Discussion in 'Prewar' started by Markyboy, Nov 26, 2021.

  1. Markyboy

    Markyboy Member

    Hi All, my friend bought a flat in Edinburgh and found this whilst tidying. Any info?

    Silver War Badge? WW1?

    Has the personnel number 516536 on the back

    Attached Files:

    von Poop, Chris C and CL1 like this.
  2. Mr Jinks

    Mr Jinks Bit of a Cad

    Owen was right the badge was awarded to

    Martin MacDonald (Badge no 5165 36 )

    He is on Ancestry but mine is playing up at the moment :( Medal card shows entitlement PDF below. Sorry


    Attached Files:

    Last edited: Nov 26, 2021
    CL1, Tricky Dicky and Markyboy like this.
  3. bamboo43

    bamboo43 Very Senior Member

  4. Owen

    Owen -- --- -.. MOD

    The number on the badge is not related to their army number.

    Search here.
    UK, Silver War Badge Records, 1914-1920 | Ancestry®
    CL1 and Mr Jinks like this.
  5. Markyboy

    Markyboy Member

    Thanks Owen
  6. Tricky Dicky

    Tricky Dicky Don'tre member


    UK, Silver War Badge Records, 1914-1920
    Name: Martin MacDonald
    Rank: Pte
    Military Year: 1920
    Regiment: Machine Gun Corps
    Regimental Number: 54211
    Discharge Unit: Machine Gun Corps
    Discharge Regiment: Machine Gun Corps.
    Badge Number: 5165 36
    Piece: 3181
    List Number: MGC 0601-1000
    Record Group: WO
    Record Class: 329

    Last edited: Nov 26, 2021
  7. Mr Jinks

    Mr Jinks Bit of a Cad

    Corrected the post Thanks Owen and TD :)

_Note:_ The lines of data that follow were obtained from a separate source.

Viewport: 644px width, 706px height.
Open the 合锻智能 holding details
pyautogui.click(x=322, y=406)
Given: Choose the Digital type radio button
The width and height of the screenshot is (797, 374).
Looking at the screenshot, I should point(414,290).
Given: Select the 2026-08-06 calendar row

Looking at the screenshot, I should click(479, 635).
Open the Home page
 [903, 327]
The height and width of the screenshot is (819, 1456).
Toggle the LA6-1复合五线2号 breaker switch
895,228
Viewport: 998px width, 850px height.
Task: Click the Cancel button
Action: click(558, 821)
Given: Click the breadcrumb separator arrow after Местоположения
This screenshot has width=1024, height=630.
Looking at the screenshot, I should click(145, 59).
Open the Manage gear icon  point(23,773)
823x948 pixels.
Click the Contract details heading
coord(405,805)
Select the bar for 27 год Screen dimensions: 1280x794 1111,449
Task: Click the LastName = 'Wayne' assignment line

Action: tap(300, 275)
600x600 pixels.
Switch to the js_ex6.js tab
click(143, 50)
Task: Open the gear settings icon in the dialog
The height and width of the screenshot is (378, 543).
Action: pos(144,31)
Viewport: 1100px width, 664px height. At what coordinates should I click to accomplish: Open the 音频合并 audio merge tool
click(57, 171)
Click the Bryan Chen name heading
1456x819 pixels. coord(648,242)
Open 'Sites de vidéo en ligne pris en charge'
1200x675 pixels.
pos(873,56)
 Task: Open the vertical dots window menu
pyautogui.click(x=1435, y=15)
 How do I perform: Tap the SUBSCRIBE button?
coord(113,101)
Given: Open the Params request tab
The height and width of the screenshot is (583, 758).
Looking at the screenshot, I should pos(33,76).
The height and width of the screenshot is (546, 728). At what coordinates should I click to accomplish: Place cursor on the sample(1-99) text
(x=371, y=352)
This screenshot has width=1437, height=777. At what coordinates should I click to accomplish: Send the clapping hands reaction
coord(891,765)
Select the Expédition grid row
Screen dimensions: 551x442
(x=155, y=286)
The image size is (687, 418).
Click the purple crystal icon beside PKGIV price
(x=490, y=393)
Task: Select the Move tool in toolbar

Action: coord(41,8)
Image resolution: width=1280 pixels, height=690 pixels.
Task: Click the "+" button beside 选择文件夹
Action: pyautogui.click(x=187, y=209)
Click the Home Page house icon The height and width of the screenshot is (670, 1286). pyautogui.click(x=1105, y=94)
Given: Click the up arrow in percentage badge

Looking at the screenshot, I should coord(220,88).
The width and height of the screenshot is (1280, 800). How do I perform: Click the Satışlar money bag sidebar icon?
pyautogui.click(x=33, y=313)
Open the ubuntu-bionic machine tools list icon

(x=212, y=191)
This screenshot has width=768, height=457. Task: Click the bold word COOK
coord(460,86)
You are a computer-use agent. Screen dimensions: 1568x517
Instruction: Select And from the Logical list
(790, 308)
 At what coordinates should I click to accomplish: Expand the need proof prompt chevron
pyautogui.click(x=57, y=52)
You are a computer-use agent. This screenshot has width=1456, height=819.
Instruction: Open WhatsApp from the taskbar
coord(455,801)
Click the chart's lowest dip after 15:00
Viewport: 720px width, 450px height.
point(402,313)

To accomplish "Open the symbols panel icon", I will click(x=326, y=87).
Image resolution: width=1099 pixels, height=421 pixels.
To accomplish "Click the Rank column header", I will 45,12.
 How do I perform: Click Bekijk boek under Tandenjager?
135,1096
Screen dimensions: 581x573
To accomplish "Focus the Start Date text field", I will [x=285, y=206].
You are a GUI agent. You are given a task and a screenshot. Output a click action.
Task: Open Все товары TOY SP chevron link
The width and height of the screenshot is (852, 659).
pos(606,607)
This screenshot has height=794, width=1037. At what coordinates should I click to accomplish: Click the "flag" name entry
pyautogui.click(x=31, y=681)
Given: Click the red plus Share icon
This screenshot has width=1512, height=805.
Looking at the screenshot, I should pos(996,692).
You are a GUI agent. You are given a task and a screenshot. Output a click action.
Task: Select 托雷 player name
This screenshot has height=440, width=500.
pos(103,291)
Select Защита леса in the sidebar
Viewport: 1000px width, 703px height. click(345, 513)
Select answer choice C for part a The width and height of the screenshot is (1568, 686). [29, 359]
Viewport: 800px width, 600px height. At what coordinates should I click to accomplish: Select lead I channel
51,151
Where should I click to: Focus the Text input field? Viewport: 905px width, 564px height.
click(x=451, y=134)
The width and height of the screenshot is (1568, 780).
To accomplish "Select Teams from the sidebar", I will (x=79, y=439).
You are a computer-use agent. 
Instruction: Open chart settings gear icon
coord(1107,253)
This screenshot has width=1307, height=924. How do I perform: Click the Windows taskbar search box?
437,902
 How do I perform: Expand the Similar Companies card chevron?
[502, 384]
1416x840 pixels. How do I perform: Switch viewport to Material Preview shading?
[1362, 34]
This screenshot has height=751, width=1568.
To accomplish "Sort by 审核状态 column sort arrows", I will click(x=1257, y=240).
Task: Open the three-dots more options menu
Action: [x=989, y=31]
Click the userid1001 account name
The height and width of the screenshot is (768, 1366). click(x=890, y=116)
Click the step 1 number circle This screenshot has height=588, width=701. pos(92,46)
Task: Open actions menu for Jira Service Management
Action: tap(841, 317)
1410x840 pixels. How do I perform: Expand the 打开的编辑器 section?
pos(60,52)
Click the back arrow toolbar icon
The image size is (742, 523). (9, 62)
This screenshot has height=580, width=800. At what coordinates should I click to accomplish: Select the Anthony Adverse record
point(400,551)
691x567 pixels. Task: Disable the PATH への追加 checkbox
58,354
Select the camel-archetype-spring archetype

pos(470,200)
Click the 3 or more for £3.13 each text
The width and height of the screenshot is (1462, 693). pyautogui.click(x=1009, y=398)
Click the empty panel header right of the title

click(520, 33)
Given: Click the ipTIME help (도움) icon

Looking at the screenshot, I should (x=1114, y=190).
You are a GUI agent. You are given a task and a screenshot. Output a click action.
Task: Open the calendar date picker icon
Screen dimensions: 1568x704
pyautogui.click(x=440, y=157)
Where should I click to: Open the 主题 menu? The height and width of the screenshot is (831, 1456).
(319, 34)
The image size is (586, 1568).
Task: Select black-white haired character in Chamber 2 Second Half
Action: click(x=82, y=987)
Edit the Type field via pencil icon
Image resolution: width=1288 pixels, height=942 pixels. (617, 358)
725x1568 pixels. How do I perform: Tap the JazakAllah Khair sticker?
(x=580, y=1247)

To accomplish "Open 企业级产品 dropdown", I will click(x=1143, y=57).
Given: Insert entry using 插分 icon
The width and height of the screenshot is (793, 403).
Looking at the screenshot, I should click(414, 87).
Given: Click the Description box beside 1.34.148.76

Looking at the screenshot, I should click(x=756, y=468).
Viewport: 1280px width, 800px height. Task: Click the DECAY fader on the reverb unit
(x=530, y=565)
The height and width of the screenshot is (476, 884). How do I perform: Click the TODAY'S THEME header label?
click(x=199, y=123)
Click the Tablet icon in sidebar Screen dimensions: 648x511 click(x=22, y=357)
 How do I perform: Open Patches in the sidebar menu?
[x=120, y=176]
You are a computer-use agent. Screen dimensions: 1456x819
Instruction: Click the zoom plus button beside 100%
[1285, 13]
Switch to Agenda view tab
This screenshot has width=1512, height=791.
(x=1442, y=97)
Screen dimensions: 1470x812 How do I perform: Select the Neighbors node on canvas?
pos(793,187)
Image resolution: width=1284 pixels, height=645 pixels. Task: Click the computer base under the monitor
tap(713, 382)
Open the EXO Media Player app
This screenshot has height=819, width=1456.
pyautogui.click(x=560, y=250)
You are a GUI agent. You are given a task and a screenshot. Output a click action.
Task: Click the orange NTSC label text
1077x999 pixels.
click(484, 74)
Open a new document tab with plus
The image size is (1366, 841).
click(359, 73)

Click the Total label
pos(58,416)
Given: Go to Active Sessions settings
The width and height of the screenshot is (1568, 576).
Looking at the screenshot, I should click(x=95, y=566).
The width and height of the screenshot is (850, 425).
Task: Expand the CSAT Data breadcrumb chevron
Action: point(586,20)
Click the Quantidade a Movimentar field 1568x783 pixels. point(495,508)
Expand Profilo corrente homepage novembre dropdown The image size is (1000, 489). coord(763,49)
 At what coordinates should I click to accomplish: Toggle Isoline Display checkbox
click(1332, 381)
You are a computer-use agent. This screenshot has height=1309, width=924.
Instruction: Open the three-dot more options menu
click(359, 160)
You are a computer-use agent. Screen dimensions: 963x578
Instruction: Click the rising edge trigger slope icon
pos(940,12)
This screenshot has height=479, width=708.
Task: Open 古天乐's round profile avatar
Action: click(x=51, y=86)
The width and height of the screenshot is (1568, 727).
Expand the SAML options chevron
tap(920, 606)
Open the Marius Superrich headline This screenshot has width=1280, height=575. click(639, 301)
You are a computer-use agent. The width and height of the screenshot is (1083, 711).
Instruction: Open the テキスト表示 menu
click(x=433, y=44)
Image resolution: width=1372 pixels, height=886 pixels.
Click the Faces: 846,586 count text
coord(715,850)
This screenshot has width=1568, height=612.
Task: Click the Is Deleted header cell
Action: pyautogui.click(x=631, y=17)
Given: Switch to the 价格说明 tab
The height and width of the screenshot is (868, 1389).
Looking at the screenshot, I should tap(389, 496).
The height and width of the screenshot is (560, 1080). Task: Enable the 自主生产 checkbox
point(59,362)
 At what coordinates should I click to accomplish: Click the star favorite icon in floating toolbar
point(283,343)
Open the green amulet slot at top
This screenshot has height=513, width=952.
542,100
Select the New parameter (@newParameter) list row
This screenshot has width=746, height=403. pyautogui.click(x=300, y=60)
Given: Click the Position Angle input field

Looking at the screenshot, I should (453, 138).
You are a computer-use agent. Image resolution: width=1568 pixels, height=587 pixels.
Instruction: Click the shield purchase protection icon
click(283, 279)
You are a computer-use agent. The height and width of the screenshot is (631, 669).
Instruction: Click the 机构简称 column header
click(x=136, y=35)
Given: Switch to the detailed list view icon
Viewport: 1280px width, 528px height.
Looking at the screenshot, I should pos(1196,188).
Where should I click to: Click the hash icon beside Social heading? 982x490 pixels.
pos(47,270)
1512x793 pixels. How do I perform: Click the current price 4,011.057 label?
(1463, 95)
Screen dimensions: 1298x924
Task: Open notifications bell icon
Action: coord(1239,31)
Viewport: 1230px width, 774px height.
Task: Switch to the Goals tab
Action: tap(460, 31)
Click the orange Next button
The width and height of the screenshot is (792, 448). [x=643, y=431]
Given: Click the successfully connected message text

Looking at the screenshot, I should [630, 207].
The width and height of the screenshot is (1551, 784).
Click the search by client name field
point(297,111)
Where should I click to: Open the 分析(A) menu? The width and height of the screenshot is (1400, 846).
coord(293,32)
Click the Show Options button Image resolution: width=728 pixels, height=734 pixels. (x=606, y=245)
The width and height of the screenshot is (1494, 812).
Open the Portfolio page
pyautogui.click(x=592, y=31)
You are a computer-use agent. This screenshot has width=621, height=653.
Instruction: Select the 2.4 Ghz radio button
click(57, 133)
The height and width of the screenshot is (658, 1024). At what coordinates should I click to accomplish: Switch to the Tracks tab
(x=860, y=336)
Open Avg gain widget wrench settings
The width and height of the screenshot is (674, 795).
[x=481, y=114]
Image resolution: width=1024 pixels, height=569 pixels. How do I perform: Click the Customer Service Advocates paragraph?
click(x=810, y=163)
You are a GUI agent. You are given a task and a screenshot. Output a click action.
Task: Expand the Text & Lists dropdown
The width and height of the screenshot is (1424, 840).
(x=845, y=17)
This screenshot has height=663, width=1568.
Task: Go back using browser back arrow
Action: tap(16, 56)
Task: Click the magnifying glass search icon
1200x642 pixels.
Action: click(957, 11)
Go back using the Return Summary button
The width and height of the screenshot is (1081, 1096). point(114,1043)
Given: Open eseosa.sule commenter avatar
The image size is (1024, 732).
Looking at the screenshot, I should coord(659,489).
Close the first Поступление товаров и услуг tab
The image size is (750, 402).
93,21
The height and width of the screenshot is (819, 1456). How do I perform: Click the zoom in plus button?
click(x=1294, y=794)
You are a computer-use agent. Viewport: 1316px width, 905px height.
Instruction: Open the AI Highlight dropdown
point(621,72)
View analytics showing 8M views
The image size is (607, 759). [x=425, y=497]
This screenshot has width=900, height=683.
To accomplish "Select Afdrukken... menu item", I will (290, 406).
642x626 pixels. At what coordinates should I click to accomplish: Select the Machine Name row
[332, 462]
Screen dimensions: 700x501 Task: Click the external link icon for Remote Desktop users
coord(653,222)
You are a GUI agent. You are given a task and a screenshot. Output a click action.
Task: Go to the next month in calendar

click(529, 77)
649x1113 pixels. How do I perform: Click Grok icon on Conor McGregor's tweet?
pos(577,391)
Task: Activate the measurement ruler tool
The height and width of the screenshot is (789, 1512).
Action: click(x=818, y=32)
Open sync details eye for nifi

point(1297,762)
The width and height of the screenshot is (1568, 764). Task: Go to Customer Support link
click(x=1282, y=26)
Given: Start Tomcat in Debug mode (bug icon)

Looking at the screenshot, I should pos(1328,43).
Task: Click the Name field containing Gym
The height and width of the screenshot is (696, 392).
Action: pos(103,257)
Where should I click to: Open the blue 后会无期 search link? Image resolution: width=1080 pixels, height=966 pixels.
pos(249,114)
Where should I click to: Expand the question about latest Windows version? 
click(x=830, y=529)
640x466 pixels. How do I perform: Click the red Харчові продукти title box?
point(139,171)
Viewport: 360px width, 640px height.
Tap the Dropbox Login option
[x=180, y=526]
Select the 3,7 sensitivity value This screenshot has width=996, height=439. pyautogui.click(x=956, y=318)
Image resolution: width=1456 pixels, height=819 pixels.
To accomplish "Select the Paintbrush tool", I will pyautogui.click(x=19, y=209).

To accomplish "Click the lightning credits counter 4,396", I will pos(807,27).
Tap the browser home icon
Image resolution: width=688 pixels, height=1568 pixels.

    Tricky Dicky likes this.
  8. Markyboy

    Markyboy Member

    Thanks TD, i'll pass that on!
  9. bamboo43

    bamboo43 Very Senior Member

    I think I once heard that the badge was awarded partly to stop the public questioning men in the street, as to why they were not serving in the forces during WW1.
    timuk likes this.
  10. Tricky Dicky

    Tricky Dicky Don'tre member

    Silver War Badge - Wikipedia

    The decoration was introduced as an award of "King's silver" for having received wounds or injury during loyal war service to the Crown's authority. A secondary causation for its introduction was that a practice had developed in the early years of the war in the United Kingdom where some women took it upon themselves to confront and publicly embarrass men of fighting age they saw in public places who were not in military uniform, by ostentatiously presenting them with white feathers, as a suggestion of cowardice. As the war had developed substantial numbers of servicemen who had been discharged from His Majesty's Forces with wounds that rendered them unfit for war service, but which were not obvious from their outward appearance, found themselves being harassed in such a manner and the badge, to be worn on the right breast while in civilian dress, was a means of discouraging such incidents being directed at ex-forces' personnel. It was forbidden to wear the badge on a military uniform.
    bofors, SteveDee and bamboo43 like this.
  11. bamboo43

    bamboo43 Very Senior Member

    Thanks TD.
  12. SteveDee

    SteveDee Well-Known Member

    Poor old Arnold Ridley got the 'white feather' treatment, which he certainly did not deserve: The real-life wars of Dad's Army actor Arnold Ridley
  13. Red Goblin

    Red Goblin Senior Member

    Just to stress that, prior to SWB receipt, early 'white feather' hotheads needed far bigger deterrent signs of soldiers' incapacitation - hence the pragmatically-simple blue armbands as shown below for my granddad's case. He was incidentally rightmost in the inset group photo. I also deduce the 2 not wearing armbands, esp. the bath chair pusher, to have been fully-fit hospital orderlies/porters or volunteers on shorter leaves of absence.

    RG's granddad's SWB pix.jpg
  14. Guy Hudson

    Guy Hudson Looker-upper

    Screenshot 2021-11-27 at 13.23.51.png
    My grandfather's portrait showing his Silver War Badge on his lapel in 1918.
    2 K.O.Y.L.I. wounded in action Hill 60 in 1915.
    Discharged 25th March 1916
    Last edited: Nov 27, 2021
    4jonboy and Charley Fortnum like this.
  15. Uncle Jack

    Uncle Jack Member

    Would be grateful if someone can find the SWB number for my grandfather William Samuel Altoft Johnson of the 5th (Royal Irish} Lancers. He had joined in 1910 and was severely wounded at the battle of Ypres in late 1914. When he died in 1925 with shrapnel still in his chest grandma had 5 children (aged 3 to 15) to look after and no pension was granted. Fortunately the oldest was in work. Mum said she did three jobs to make ends meet but still had to sell his medals to raise cash.